* [INPUT FOR THIS TASK]

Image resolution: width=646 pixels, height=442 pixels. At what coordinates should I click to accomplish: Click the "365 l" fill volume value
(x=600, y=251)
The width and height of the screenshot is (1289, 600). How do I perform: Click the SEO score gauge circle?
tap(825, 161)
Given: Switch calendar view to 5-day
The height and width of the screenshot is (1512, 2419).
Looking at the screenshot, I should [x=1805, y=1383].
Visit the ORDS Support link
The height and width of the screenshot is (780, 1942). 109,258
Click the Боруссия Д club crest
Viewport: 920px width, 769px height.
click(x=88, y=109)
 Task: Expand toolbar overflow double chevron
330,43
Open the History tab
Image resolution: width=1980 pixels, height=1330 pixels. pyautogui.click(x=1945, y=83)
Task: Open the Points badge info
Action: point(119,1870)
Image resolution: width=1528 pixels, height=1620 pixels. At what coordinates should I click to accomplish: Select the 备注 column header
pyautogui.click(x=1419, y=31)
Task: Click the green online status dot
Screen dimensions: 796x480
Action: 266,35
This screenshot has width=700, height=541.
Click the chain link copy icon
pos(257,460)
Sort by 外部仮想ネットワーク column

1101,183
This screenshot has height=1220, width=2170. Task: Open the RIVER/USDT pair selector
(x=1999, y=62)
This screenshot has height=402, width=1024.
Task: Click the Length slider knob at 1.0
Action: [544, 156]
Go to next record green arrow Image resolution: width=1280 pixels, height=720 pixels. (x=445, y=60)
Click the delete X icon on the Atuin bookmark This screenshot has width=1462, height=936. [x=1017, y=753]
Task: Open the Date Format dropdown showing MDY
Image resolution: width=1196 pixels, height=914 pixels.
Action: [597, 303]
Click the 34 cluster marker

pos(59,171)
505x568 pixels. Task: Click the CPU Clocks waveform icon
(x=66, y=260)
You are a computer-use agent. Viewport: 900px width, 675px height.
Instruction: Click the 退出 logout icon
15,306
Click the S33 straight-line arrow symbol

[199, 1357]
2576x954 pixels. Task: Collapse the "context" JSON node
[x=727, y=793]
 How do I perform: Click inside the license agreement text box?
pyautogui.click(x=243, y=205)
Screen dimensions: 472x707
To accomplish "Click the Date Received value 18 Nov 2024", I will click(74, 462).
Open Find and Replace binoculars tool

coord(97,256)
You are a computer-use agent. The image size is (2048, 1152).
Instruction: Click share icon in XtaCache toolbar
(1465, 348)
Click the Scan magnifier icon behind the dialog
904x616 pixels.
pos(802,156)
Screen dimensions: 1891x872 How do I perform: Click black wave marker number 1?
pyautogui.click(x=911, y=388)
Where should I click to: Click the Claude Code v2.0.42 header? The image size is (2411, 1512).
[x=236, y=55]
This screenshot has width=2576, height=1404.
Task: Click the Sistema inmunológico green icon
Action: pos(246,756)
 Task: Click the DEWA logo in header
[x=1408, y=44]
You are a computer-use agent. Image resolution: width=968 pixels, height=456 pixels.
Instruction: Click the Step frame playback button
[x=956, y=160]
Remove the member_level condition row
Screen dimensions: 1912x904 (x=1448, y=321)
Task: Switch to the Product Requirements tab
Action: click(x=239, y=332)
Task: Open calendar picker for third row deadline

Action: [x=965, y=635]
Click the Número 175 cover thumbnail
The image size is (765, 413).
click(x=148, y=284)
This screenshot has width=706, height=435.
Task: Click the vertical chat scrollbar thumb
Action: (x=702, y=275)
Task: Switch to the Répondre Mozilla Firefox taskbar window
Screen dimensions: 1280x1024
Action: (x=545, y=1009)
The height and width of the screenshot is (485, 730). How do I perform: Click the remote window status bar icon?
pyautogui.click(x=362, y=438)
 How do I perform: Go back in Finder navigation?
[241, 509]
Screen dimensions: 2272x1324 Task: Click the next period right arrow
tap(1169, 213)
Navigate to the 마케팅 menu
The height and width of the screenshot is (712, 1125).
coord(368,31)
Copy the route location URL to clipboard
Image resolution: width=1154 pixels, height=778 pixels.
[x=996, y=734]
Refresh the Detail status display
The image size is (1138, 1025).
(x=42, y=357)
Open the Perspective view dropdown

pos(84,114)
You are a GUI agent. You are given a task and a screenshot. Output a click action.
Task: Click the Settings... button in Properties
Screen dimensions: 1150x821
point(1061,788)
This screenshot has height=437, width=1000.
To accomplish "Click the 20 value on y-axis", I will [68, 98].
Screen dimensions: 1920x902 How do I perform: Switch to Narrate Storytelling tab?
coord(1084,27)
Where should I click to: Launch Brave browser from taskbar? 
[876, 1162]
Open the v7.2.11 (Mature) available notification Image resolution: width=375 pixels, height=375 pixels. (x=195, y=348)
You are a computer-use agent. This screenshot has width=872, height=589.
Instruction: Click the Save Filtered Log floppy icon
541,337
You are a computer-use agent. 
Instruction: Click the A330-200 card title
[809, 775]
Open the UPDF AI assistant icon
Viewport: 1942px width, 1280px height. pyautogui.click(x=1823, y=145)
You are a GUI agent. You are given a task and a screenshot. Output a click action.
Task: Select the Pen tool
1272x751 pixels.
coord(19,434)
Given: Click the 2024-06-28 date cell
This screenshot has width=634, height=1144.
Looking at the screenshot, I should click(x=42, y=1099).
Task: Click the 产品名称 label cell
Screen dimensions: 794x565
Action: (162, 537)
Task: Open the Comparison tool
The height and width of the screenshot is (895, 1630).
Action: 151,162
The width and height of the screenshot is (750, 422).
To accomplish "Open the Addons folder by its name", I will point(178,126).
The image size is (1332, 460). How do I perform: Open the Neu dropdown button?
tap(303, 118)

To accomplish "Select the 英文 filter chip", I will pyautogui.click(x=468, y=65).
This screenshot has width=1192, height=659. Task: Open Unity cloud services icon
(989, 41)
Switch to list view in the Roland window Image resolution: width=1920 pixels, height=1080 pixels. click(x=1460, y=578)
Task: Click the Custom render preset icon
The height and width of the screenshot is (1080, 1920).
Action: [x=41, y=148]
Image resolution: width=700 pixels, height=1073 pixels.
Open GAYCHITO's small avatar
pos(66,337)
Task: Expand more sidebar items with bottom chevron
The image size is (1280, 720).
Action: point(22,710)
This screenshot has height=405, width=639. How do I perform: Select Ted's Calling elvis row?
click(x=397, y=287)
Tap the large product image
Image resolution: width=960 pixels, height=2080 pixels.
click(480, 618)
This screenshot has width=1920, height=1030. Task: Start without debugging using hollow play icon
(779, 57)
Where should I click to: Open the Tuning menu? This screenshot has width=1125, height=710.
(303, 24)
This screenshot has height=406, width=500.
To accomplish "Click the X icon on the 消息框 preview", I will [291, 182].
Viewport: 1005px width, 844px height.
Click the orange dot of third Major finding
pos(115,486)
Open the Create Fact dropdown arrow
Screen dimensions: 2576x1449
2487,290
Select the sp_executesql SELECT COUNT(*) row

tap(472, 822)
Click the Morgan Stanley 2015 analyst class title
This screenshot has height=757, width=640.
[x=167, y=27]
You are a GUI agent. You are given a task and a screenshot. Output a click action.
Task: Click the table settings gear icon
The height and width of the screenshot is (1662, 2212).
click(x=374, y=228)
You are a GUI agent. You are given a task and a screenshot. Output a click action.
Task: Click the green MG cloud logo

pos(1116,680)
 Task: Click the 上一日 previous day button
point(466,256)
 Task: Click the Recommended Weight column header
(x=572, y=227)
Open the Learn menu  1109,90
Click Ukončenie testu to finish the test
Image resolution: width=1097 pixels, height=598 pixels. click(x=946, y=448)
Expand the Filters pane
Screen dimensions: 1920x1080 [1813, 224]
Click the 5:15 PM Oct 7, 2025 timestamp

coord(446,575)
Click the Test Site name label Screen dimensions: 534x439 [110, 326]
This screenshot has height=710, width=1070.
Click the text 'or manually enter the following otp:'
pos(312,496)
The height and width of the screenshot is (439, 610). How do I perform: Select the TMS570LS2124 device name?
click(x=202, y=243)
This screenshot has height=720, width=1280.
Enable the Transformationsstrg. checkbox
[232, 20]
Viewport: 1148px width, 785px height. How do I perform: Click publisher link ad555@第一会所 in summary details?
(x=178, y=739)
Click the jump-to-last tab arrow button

* [TASK TO CARRY OUT]
Transcribe the material verbatim, starting at its first line and ending at the line that contains "pyautogui.click(x=1419, y=31)", both ends included.

* [FULL OUTPUT]
Image resolution: width=646 pixels, height=442 pixels. At what coordinates should I click to accomplish: Click the "365 l" fill volume value
(x=600, y=251)
The width and height of the screenshot is (1289, 600). How do I perform: Click the SEO score gauge circle?
tap(825, 161)
Given: Switch calendar view to 5-day
The height and width of the screenshot is (1512, 2419).
Looking at the screenshot, I should [x=1805, y=1383].
Visit the ORDS Support link
The height and width of the screenshot is (780, 1942). 109,258
Click the Боруссия Д club crest
Viewport: 920px width, 769px height.
click(x=88, y=109)
 Task: Expand toolbar overflow double chevron
330,43
Open the History tab
Image resolution: width=1980 pixels, height=1330 pixels. pyautogui.click(x=1945, y=83)
Task: Open the Points badge info
Action: point(119,1870)
Image resolution: width=1528 pixels, height=1620 pixels. At what coordinates should I click to accomplish: Select the 备注 column header
pyautogui.click(x=1419, y=31)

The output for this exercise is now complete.